• EXTRACT TO READ
How Easy is It to Steal From Billionaires
Billionaires Don't Make Their Billions — They Steal Them From the Poor
Here's what you can actually learn from Bill Gates & Co.
The only thing better than controlling money and power is to control the efforts to question the distribution of money and power. The only thing better than being a fox is being a fox asked to watch over hens.— Anand Giridharadas
Writing about business moguls sells like hotcakes. If you type any famous billionaire into the search bar, you see articles hundreds of thousands of people read.
You can read about Bill Gates's Favorite Books, Jeff Bezos's Lazy Saturday Morning Routine, and What Separates Dreamers from Doers According to Steve Jobs.
Most entrepreneurs see billionaires as role models. Those who make so much money must do something right and have important lessons to teach.
With this article, I want to leverage this energy and show you the eye-opening lessons I learned from billionaires like Bill Gates, Jeff Bezos, and co. They had a remarkable impact on how I think about money and wealth.
Billionaires Own an Inconceivable Amount of Money
First of all, we need to wrap our heads around how much money a billionaire owns. To become a billionaire you need to know what a billion is.
Here are two brain teasers:
1. If one dollar equals one second, how long do you have to count to get to a million?
10 hours? 24 hours?
Wrong.
The answer is 11.5 days.
Bill Gates isn't a pip-squeak millionaire, though. He owns billions.
Here's the next arithmetic problem:
2. If one dollar equals one second, how long do you have to count to get to a billion?
Most people I ask say a month or a year once they know the answer to the first question.
Wrong again.
The answer is 32 years.
It gets better. Bill Gates owns 130 billion dollars while Jeff Bezos has 212 billion. You have to count their dollars for 128 years and 211 years, respectively.
Check out Wealth, Shown to Scale if you find the answers hard to believe. It visualizes the wealth of the world's richest people. Prepare for a lot of scrolling.
Our brains aren't evolved to understand large numbers. This plays into the hands of Jeff Bezos, Bill Gates, and co. We think they're rich and, therefore, must do something right, like read killer books or ace their morning routine.

• DATASET EXTRACT
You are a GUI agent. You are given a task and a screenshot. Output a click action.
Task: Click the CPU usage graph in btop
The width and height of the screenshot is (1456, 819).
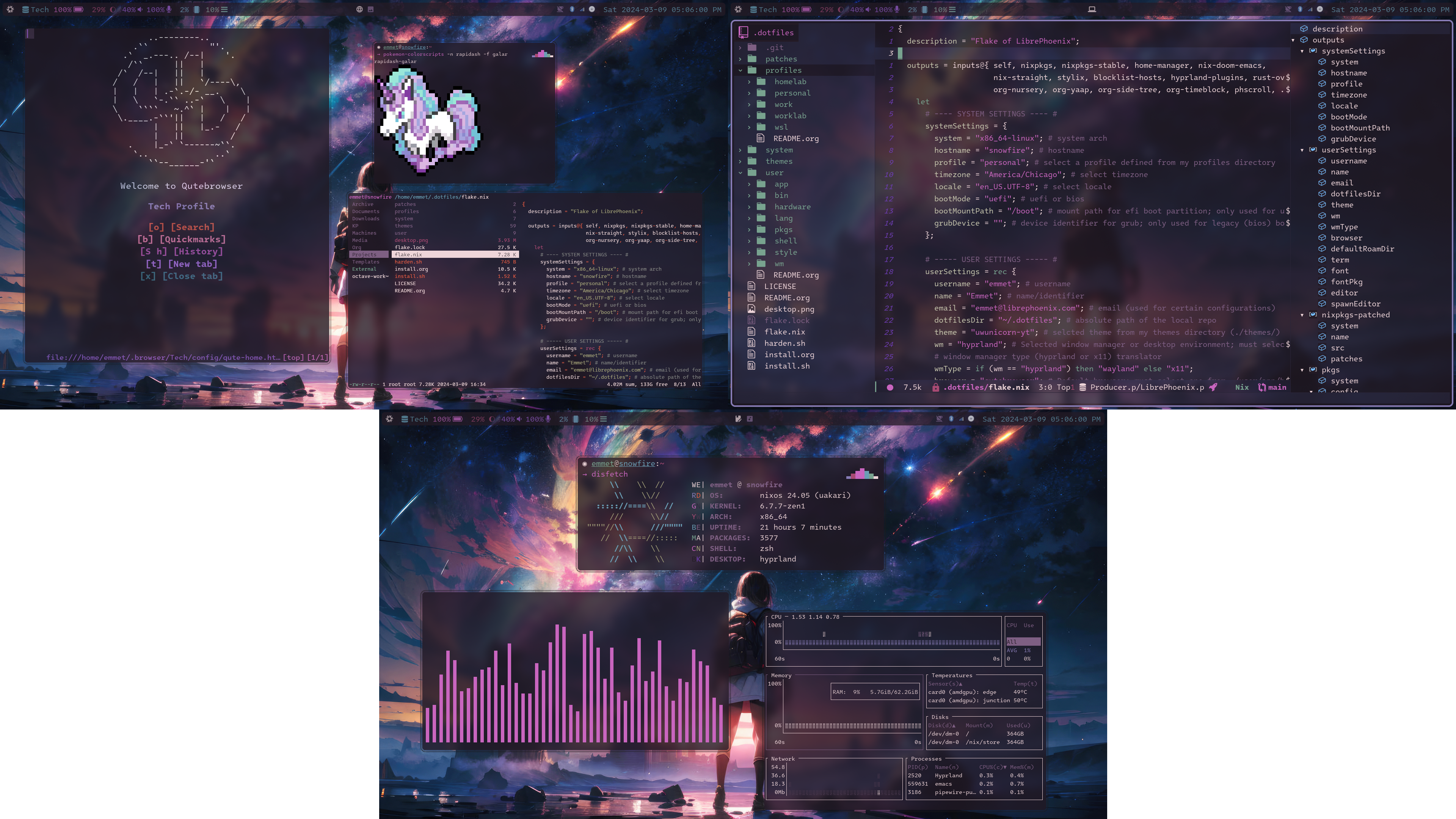tap(892, 640)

• EXERCISES
1: Repeat the passage of the billionaire article from "10 hours? 24" to "lot of scrolling.".
2: Summarize the billionaire article in two sentences.
3: Write the next part of the billionaire article, picking up after its final sentence.
These lines come from a separate source than the billionaire article.

• OUTPUTS BY TASK
1:
10 hours? 24 hours?
Wrong.
The answer is 11.5 days.
Bill Gates isn't a pip-squeak millionaire, though. He owns billions.
Here's the next arithmetic problem:
2. If one dollar equals one second, how long do you have to count to get to a billion?
Most people I ask say a month or a year once they know the answer to the first question.
Wrong again.
The answer is 32 years.
It gets better. Bill Gates owns 130 billion dollars while Jeff Bezos has 212 billion. You have to count their dollars for 128 years and 211 years, respectively.
Check out Wealth, Shown to Scale if you find the answers hard to believe. It visualizes the wealth of the world's richest people. Prepare for a lot of scrolling.

2: Writing about billionaires draws huge readership, many entrepreneurs treat them as role models, and the writer sets out to share lessons learned from figures like Bill Gates and Jeff Bezos. Counting puzzles show the scale of that wealth (a million seconds takes 11.5 days and a billion takes 32 years), and the article says that because our brains can't grasp such large numbers, we assume the very rich must be doing something right.

3:
We don't understand how rich they are. You can be insanely disciplined, well-read, and determined. Still, you won't make a billion dollars, because…
Billionaires Didn't Earn Their Wealth
You can't make a billion dollars through hard work and discipline.
As Alexandria Ocasio-Cortez put it,
No one ever makes a billion dollars. You take a billion dollars.
There are two ways to become a billionaire:
- Inherit it;
- Inhuman, relentless exploitation of the poor and the working class.
If you make $250,000/year (more than triple the US median family income of 2020) it'd take you 4,000 years to make a billion.
If you make $15,000 (the US minimum wage) It'd take you 66,000 years.
A billionaire doesn't work 66,000 times harder than a housekeeper.
Therefore, there's no such thing as a self-made billionaire. Show me a billionaire and I'll show you a system they exploited and/or a vast inheritance.
Bill Gates became wealthy through other people's labor. He built Microsoft through relentless resource extraction. The plastic, rare metals, and energy to build and power the computers and manufacturing plants are results of slavery, oil drilling, and child labor.
This exploitative process happens everywhere you look:
Jeff Bezos is the world's richest man. His Amazon employees qualify for food stamps and can be fired for taking bathroom breaks.
Mark Zuckerberg became a billionaire by exploiting our privacy and psychology.
Billionaires Hoard Wealth
If you earned $10 million in your lifetime you'd consider yourself rich. However, you'd still be $990 million away from being a billionaire.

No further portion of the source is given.